- Work item
All entries below must be retyped exactly, though pictures are to be skipped.

- Working data

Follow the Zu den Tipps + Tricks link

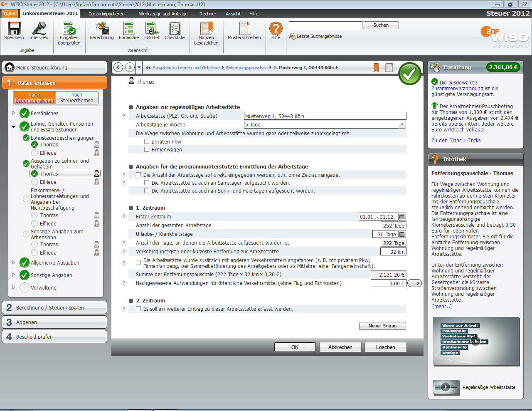coord(456,141)
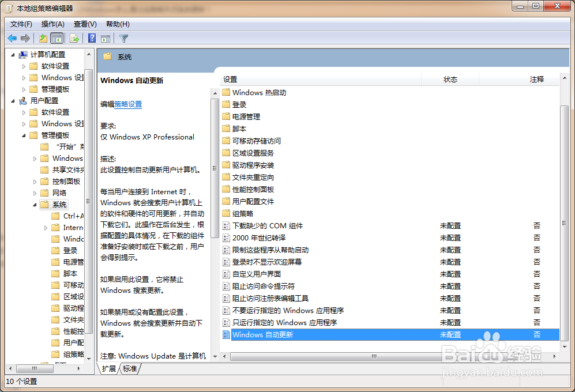Open Help via the question mark icon
This screenshot has height=392, width=575.
click(92, 38)
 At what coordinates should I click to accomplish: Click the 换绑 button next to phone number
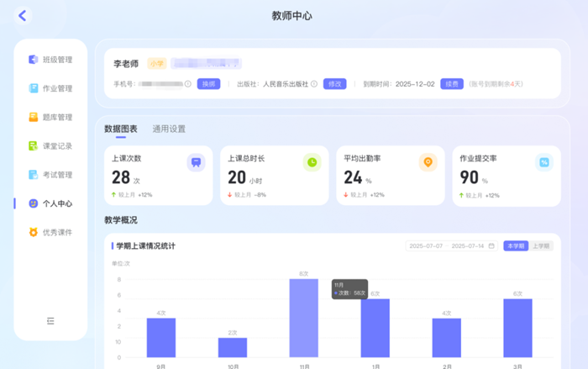(x=208, y=84)
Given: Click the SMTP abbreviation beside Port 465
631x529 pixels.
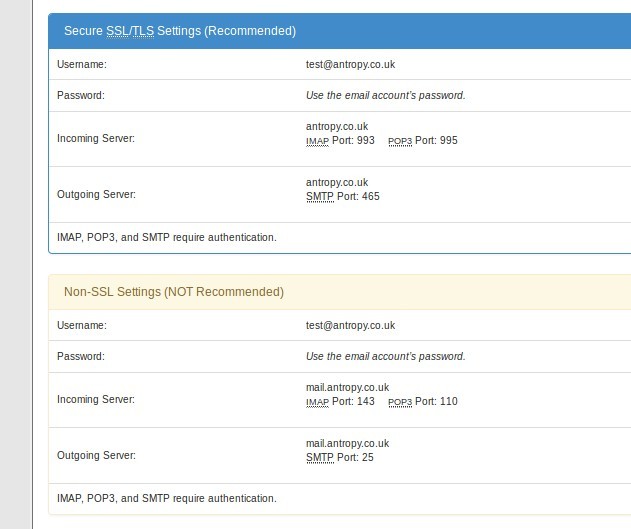Looking at the screenshot, I should tap(320, 197).
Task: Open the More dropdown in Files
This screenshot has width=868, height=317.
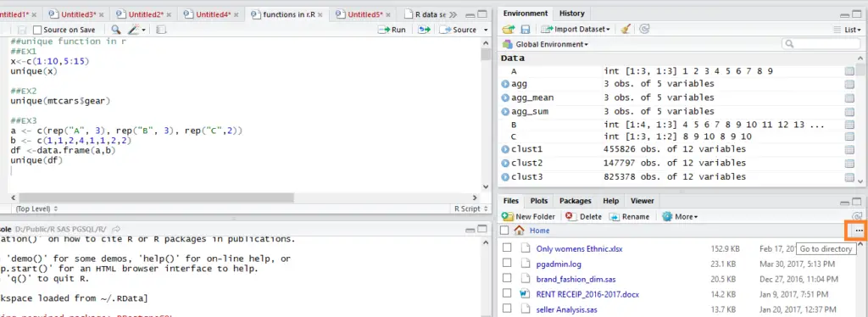Action: pos(681,217)
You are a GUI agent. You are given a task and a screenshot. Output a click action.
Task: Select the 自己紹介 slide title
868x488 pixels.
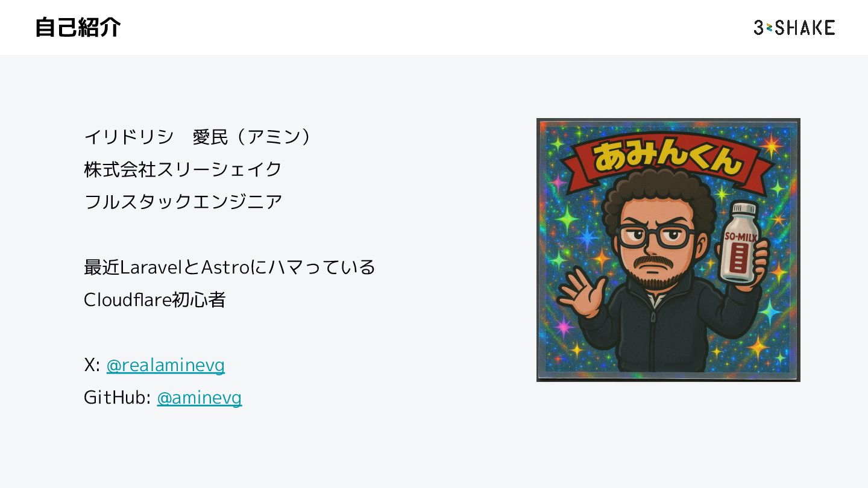[x=78, y=27]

- Problem solution
Follow the Zu den Tipps + Tricks link

coord(456,141)
Open Help via the question mark icon
This screenshot has height=392, width=575.
click(92, 38)
 At what coordinates should I click to accomplish: Click the 换绑 button next to phone number
(x=208, y=84)
Given: Click the SMTP abbreviation beside Port 465
631x529 pixels.
Looking at the screenshot, I should tap(320, 197).
Task: Open the More dropdown in Files
This screenshot has width=868, height=317.
Action: pos(681,217)
You are a GUI agent. You are given a task and a screenshot. Output a click action.
Task: Select the 自己紹介 slide title
868x488 pixels.
[x=78, y=27]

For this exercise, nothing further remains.